For a single model on a single test set you do not need any of this - pass scores and labels straight to evalmod(). This page is for everything else.

Four helpers

Function What it does
join_scores() Collect the scores of several models into one list
join_labels() Collect the labels of several test sets into one list
mmdata() Turn those lists into the input evalmod() expects
create_sim_samples() Make simulated data, for trying things out

Joining scores and labels

join_scores() accepts vectors, matrices and data frames, in any mixture, and returns a list with one element per model.

s1 <- c(1, 2, 3, 4)
s2 <- c(5, 6, 7, 8)

scores <- join_scores(s1, s2)

join_labels() does the same for observed labels.

l1 <- c(1, 0, 1, 1)
l2 <- c(1, 0, 1, 0)

labels_same <- join_labels(l1, l1)
labels_diff <- join_labels(l1, l2)

Use the same label vector twice when two models were tested on the same data, and two different ones when they were tested on different data. That distinction is what tells precrec whether it is looking at several models or several test sets.

Building the input

mmdata() puts them together. Two identifiers decide how the result is read: modnames names the models, dsids numbers the test sets.

# Two models, one test set
mdat1 <- mmdata(scores, labels_same, modnames = c("mod1", "mod2"))

# One model, two test sets
mdat2 <- mmdata(scores, labels_diff, dsids = c(1, 2))
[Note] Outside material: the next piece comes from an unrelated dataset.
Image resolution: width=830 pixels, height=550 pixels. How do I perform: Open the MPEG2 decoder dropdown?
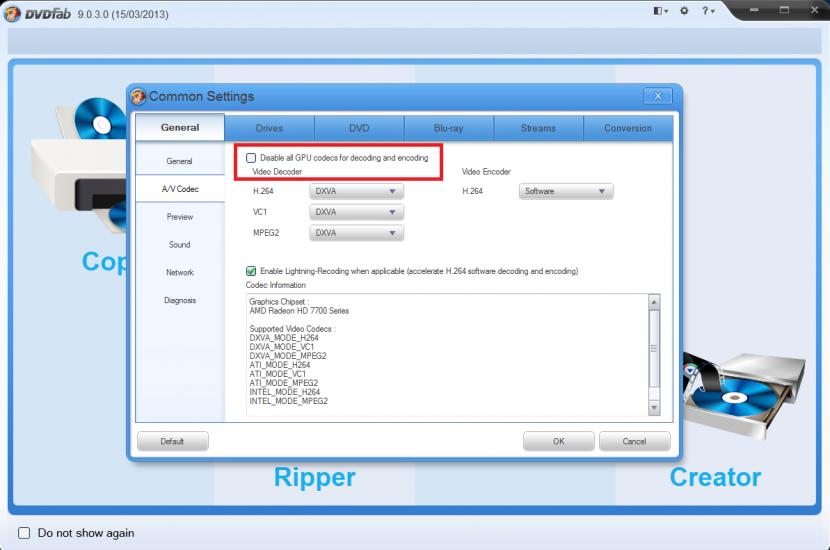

Leave them out and precrec uses sensible defaults. Set them when the default guess is not what you meant.

Simulated data

create_sim_samples() generates scores at a chosen quality level, which is handy for experiments and for every example on this site.

Level Meaning
random No better than chance
poor_er Poor early retrieval
good_er Good early retrieval
excel Excellent
perf Perfect
all All five at once
# 10 test sets, 100 positives and 100 negatives, two quality levels
samps <- create_sim_samples(10, 100, 100, c("poor_er", "good_er"))

simdat <- mmdata(samps[["scores"]], samps[["labels"]],
  modnames = samps[["modnames"]], dsids = samps[["dsids"]]
)

Missing and tied scores

NA scores are ranked last by default; na_worst = FALSE ranks them first. Tied scores share a rank by default (ties_method = "equiv"); "first" keeps the input order and "random" shuffles them.